I'm Jan in above pics. Great ride! Thanks to Dave and Lynda for all their scouting, planning and initiative.
Some might say this is a 'mere 200 miler', but very few of those miles come easy. The elevation gain and loss is massive. Epic hour long hike-a-bikes. Remote and committing terrain where clearly nobody went since the last Dixie event. But also incredible scenery, adequate water and a few burger joints well placed along the course.
I rode it stage style with two nights of solid sleep. First day to Tod's was 12 hours on the trail, day two to Harold's was 15 hrs (crux Paunsaugunt traverse), and the last day 7 hrs. Mentally hardest for me was the long, somewhat tedious stretch of remote cattle roads between Harold's and Panguitch Lake.
Lynda and Dave with Steve at the start Saturday morning.
The fun and mostly rideable VRRT. But 18 miles of this does take a long time and the eastern portion was surprisingly rugged and strenuous.
Somewhere on VRRT.
Sections of what the organizers termed 'faint trail' really were nothing more than the red track on the GPS display. One must zoom all the way in and blindly thrash thru the woods. Here the baffling start to the Pole Canyon trail.

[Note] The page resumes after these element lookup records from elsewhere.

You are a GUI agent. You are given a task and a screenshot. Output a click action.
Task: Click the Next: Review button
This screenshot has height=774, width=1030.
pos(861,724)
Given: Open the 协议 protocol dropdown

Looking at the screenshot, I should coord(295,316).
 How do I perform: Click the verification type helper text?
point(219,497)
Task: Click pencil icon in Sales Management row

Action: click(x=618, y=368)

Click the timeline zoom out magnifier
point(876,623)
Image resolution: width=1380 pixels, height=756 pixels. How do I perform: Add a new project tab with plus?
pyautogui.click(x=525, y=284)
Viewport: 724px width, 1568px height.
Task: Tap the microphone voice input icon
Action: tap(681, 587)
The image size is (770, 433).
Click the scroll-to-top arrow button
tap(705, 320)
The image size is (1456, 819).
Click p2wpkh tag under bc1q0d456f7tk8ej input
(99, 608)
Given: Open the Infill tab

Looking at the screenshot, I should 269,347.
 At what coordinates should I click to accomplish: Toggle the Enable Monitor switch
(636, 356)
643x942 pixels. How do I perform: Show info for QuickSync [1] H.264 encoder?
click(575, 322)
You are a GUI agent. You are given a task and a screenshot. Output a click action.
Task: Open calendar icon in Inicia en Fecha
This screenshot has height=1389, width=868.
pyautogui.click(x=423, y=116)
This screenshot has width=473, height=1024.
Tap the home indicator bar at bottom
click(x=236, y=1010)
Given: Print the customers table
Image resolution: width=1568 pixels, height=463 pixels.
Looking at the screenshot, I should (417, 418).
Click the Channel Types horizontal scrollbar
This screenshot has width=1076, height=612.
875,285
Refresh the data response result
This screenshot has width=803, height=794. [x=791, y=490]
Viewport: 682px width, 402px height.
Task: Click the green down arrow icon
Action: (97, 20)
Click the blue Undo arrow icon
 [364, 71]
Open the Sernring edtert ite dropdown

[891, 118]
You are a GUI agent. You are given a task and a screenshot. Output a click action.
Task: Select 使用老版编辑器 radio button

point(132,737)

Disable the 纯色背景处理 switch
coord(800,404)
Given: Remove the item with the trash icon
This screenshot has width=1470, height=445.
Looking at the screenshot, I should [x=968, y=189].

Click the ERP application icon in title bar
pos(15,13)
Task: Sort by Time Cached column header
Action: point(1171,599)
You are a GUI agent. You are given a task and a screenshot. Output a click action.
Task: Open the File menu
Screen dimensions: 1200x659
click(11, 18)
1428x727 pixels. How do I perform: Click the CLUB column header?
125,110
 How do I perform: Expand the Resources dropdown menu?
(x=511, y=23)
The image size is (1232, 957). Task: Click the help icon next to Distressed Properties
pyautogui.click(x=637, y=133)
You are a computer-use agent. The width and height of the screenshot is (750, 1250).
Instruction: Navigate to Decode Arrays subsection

To get up on the testing Paunsaugunt was a long hike-a-bike on a sparsely used trail.
While it looks mellow and actually enjoyable in this pic, the endless Grandview/Crawford traverse was the crux of the Dixie 200.
Top of the Paunsaugunt or Pause-and-grunt as Mike called it.
More from the Grandview 'trail'. Jason and his SS.
Sunset high on Thunder Mountain, which probably had the best riding on the whole thing.
An hour too late to get a sit down meal at Harold's Place.
Also lots of sagebrush miles.
Mike and Jason at Panguitch Lake Burger Barn before the final push over the range and down to the finish line.